Ad-Free Facebook Subscriptions Coming to EU

Greetings, everyone. Happy November. Please accept our apologies for being a day late. Call it vanity if you must, but we couldn’t bring ourselves to post the crap we had ready yesterday. We couldn’t think clearly at all and it was awful. Our best guess is that the Propofol we’d been administered on Wednesday and Thursday was still skulking around in our organs.

For a bit of background information, we’re in the middle of getting a few dental implants. It’s a more involved process than you’d probably expect (well, more involved than we expected, anyway– there is a lot of mandatory prep work) and it’s not cheap. We originally planned to get this work done almost exactly a year ago but had to delay because Sam Bankman-Fried stole tens of thousands of dollars from us. Consider yourself filled in if you’ve ever wondered why a blog that ostensibly focuses on digital marketing and advertising periodically devolves into anti-SBF rants.

On Monday, Meta announced that it will sell ad-free Facebook and Instagram subscriptions to Europeans in 2024. Meta’s business model of supporting its services with ads violates numerous EU privacy laws. Rather than dedicating an entire team to react to the constantly changing GDPR requirements, Meta can ensure long-term compliance by offering its European users a way to pay for Facebook and/or Instagram without having any of their data collected.

While this looks like an elegant solution, we have a feeling that it’s only a matter of time before Meta finds itself in the crosshairs of a new lawsuit after someone figures out that Meta continued to collect data about the people who paid to avoid just that. We can’t know this for sure, but we’d bet on it. Facebook has been caught doing that exact kind of thing so many times that we can tell you exactly how it would play out in their press releases: 1) an initial denial, 2) then an admission of “inadvertent” data collection; what happens after that could go a few ways– either 3a) admit that yes, they were collecting the data, but not because they wanted to sell ads; they collected the forbidden data for some kind of anti-terrorism reason or to make sure they were protecting children (in a way that doesn’t make any sense); or 3b) they’ll say that a rogue team who hadn’t been briefed on the rules collected the data and headquarters wasn’t in touch with them or indeed aware of what they were doing at all.

If you are in Europe and interested in paying for a Facebook or Instagram account without any advertising, the pricing is surprisingly tricky to pin down. The cost to someone using a desktop will be  €9.99 per month. Mobile access will be sold for  €12.99 per month. There are also €6 and €8 add-on charges for “additional accounts” after March 1, 2024. You can read the press release for yourself and try to see how much you’d need to pay based on your usage.

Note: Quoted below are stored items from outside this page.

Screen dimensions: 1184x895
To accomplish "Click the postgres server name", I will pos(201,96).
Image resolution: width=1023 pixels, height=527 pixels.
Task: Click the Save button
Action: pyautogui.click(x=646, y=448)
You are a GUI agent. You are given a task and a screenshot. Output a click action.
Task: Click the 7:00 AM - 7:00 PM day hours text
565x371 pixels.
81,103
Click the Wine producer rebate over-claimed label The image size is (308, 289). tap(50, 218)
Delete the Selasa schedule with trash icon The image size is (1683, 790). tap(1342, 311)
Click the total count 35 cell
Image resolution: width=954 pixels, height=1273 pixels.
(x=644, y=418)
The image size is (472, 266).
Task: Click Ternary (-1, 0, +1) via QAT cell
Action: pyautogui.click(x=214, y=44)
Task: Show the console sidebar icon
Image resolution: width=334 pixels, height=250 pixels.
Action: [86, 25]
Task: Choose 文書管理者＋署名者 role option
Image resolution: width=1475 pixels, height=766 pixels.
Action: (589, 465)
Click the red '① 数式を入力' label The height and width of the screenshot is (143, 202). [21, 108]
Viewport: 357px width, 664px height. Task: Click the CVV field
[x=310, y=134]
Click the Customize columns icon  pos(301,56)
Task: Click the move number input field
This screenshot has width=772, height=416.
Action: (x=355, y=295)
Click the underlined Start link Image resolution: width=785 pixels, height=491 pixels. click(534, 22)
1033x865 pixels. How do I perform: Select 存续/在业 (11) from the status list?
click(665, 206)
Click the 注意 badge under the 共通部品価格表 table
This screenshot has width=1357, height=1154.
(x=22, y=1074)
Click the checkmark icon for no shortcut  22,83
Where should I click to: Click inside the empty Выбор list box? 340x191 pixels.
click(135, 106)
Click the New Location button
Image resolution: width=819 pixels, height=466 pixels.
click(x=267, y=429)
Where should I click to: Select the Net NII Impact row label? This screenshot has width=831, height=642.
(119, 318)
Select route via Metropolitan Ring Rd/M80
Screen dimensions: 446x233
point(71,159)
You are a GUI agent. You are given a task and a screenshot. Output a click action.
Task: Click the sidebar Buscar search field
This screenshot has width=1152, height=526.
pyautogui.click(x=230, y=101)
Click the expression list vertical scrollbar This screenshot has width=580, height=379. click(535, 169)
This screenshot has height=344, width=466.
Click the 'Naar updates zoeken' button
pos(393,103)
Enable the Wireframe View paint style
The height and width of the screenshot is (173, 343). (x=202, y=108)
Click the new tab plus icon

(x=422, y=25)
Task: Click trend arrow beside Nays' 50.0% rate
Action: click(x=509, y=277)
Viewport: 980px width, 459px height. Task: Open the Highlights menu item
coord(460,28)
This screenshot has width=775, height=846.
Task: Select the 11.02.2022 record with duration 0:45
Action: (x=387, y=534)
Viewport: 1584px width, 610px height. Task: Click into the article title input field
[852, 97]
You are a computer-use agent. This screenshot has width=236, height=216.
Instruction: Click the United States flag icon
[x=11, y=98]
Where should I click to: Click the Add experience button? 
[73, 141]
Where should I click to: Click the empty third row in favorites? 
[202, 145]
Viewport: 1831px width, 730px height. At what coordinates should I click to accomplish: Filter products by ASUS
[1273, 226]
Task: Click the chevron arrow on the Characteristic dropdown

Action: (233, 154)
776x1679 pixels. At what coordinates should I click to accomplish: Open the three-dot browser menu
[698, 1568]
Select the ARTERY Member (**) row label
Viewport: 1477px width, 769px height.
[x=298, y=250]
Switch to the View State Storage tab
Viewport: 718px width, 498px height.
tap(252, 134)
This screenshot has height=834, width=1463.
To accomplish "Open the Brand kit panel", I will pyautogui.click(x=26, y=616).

YouTube continues to intensify its fight against ad blockers and now there are numbers to support the most predictable development imaginable: people are ditching the Chrome browser and flocking to better ad blockers. We’d never block ads ourselves, but we’ve been told that uBlock Origin continues to work perfectly on youtube.com when used with Firefox. Another ad blocker called Ghostery appears to be immune from YouTube’s attempts to detect and curtail ad blocking.

This article on Android Authority lists a bunch of uninstall numbers for ad blockers that no longer work on YouTube and goes into some of the problems they foresee if YouTube continues to ratchet up its desire to eradicate ad blocking (the creation of unintentional security holes is the most dire). The Reddit comments pertaining to that article are worth checking out if you are interested in reading about different ways people are dealing with YouTube’s ongoing ad blocker crackdown.

Now to close things out with some links we found interesting. Casey Bloys became the CEO of HBO in 2022. When he was merely the president of original programming in 2020, he ordered the creation of a Twitter sock puppet army to harass TV critics who didn’t say nice things about HBO shows. A tweet from Vulture critic Kathryn VanArendonk that didn’t adequately praise HBO’s Perry Mason remake set him off. The troll army didn’t retaliate against that Vulture critic–Mr Bloys replied to her from his own account–but Rolling Stone reports that the legion of fake accounts soon got to work “trolling the television critics with snarky responses … and dropping pro-HBO comments on trade publication stories.” Classy.

Amazon’s ad revenue jumped 26% to $12 billion in the 2023 Q3 that just ended. For anyone keeping score, Alphabet and Meta still dominate online ads with 28.8% and 20.5% of the global market share, but Amazon just crept up to 7.3% and plans to devote more resources to its advertising efforts.

Threads is now up to 137 million users, most of them people who installed the app, poked around for a few minutes, and haven’t taken another look. Meta is aware of how bad their Threads retention rates is, so they’ve started adding new features and improving the existing ones. You can read about some of those improvement efforts here.

That’s all for this week. Expect our blog post at the regular time next week. Also, a lot of Local Viking and Local Brand Manager users have burned through the 13 free audits we allocated for each account and have been asking us how they can get more. We are actively discussing pricing and plan to get that information to you on Monday. Don’t worry– the costs will very much be in line with our beat-everyone-else-on-price philosophy. Have a great weekend.